Chinese shoppers are willing to spend more money, says CEO of Alibaba's InTime department store chain
- China's consumers want to spend more money but they have cut down the time spent on the shopping journey, Chen Xiaodong, CEO of Alibaba-owned InTime said.
- InTime is one of China's largest department store operators and was acquired by the tech giant in 2017.
- At the moment, traffic to InTime's physical stores is relatively low and around 20% of current sales are coming from its online store.
In the aftermath of the coronavirus pandemic, China's consumers are spending less time on the shopping process — but they're spending more money than before, according to a CEO of an Alibaba-owned company.

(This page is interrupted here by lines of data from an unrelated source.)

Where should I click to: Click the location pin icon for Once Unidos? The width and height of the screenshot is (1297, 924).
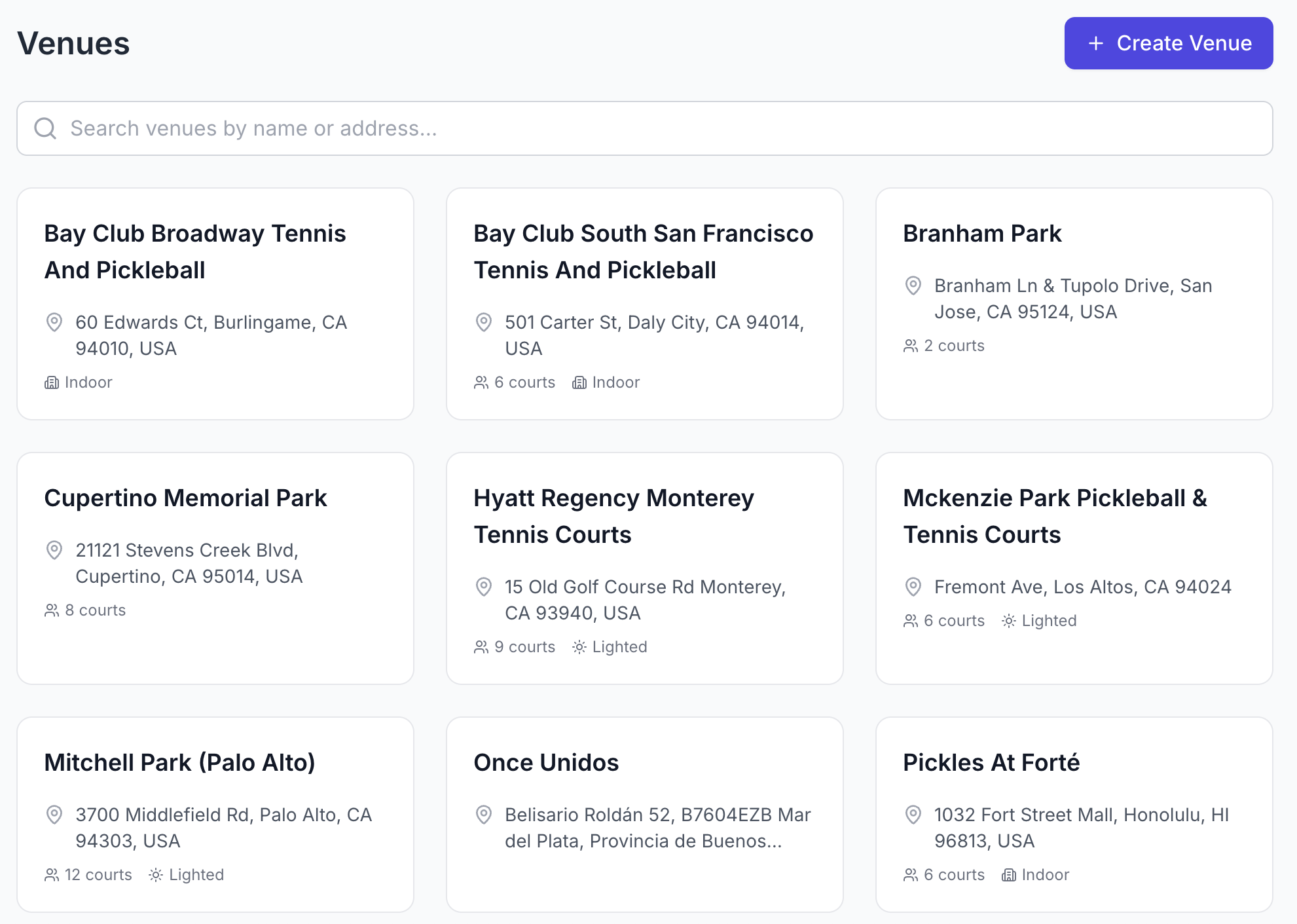(483, 815)
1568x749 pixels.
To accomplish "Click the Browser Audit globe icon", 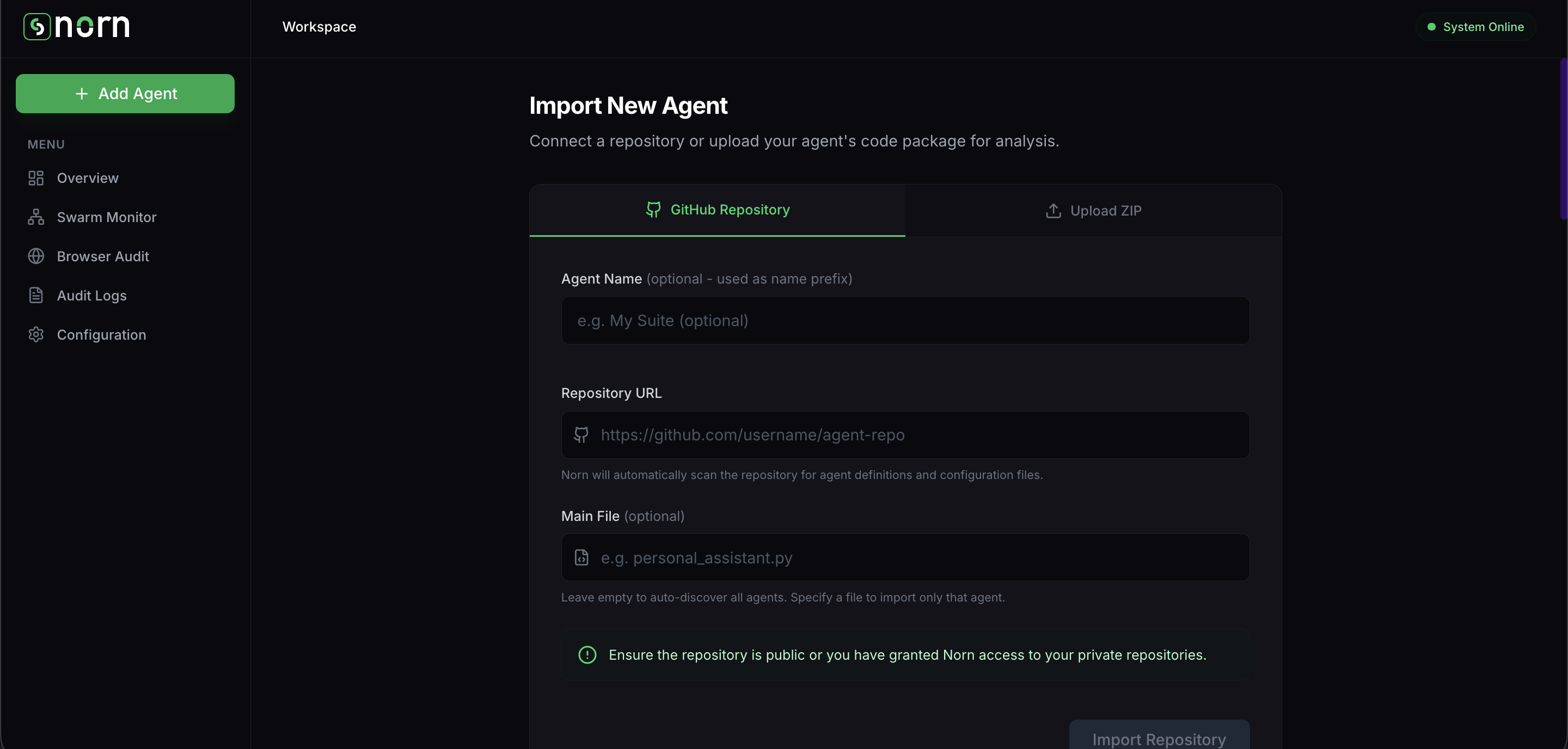I will 36,256.
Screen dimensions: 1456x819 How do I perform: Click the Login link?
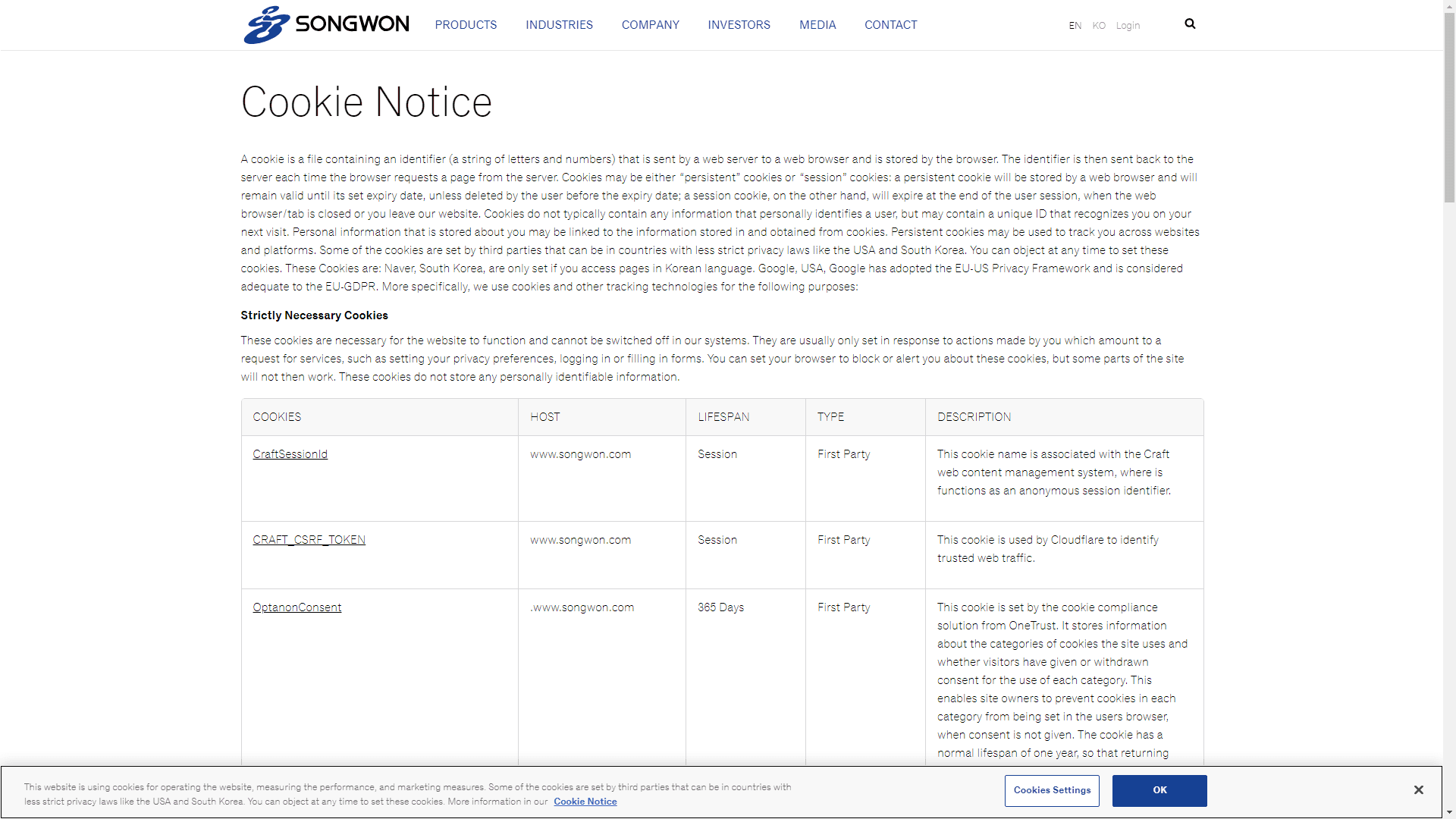click(x=1128, y=26)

Chinese shoppers are particularly willing to pay a lot of money on luxury goods and cosmetics, Chen Xiaodong, CEO of InTime, said Tuesday. His remarks came during CNBC's annual East Tech West conference, which is being held this year both remotely and on the ground in the Nansha district of Guangzhou, China.
InTime is one of the largest department store operators in China and was acquired by tech juggernaut Alibaba in 2017.

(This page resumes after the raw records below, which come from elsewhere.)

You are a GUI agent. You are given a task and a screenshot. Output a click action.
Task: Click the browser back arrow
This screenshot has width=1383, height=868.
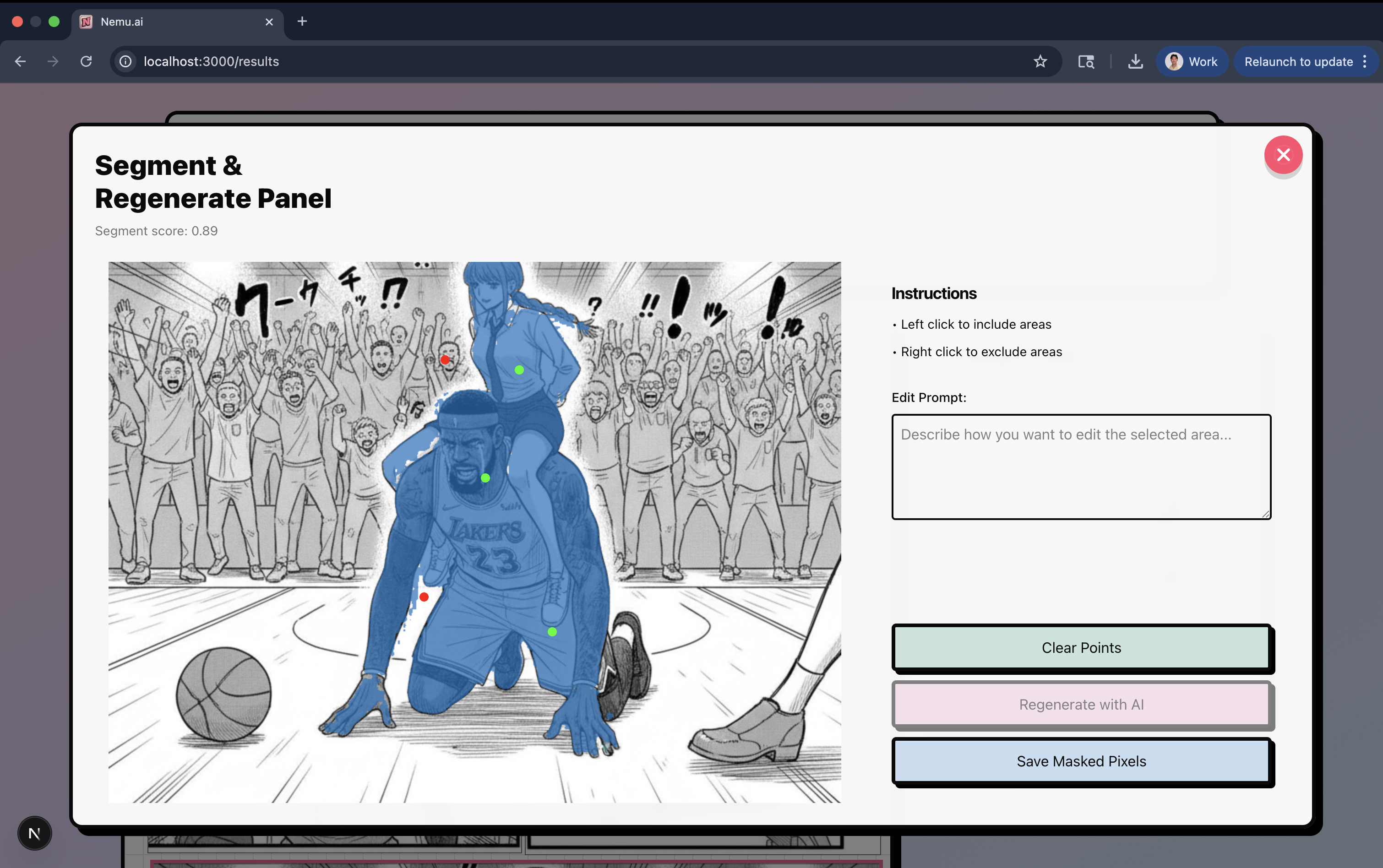(21, 61)
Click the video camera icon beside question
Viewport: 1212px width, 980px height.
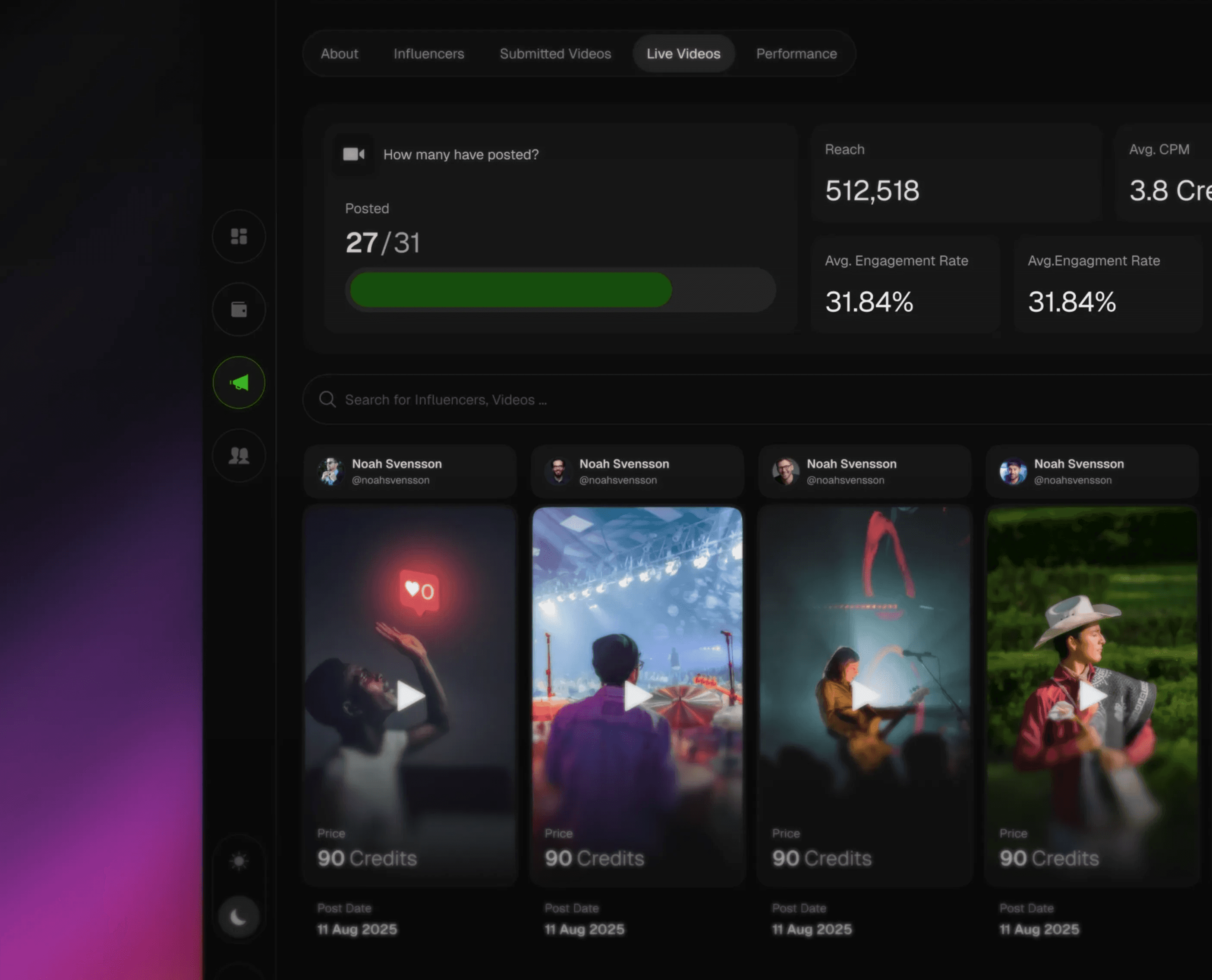pyautogui.click(x=353, y=154)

"Consumer intention is still there. The people want to spend more money compared with last year but the time they spend on a shopping journey (has shortened)," he told CNBC's Arjun Kharpal at the opening remarks of the conference.
Earlier this year, InTime temporarily shut 65 of its stores for a number of weeks as China went into lockdown to tackle the pandemic.
During this period, the company was able to make use of Alibaba's e-commerce expertise and logistics scale to shift its sales to the internet.
Tapping on livestreaming
InTime used Alibaba's livestreaming platform, Taobao Live, to increase the number of streams where viewers had the option to directly place orders on Intime's online store. Several thousand sales associates from the physical stores were said to have been registered as livestreaming hosts to facilitate the streams.
Chen explained that InTime was already tapping into the trends around online shopping such as livestreaming before the pandemic hit. The virus merely sped up "the digitalization procedure for the physical stores," he said.
With the pandemic now relatively under control in China, customers are slow to return to physical stores due to safety considerations, Chen explained. He added that sales have recovered from a year ago and about 20% of it is coming from the internet at the moment.
Still, InTime has no plans to push customers in any one direction — either to the physical stores or the online store. It depends on people's habits, according to Chen. But he pointed out that livestreaming had its benefits where a sales associate could potentially serve a thousand or 10,000 people concurrently through the stream whereas in the physical store they can only serve a handful of customers at any given time.
"So, it's very convenient," Chen said.
China's retail sales for October continued on an upward trajectory, rising 4.3% year-on-year as more consumers opened up their wallets. Though the figure missed analysts' expectations, it was still growing at a faster pace than September's 3.3% increase.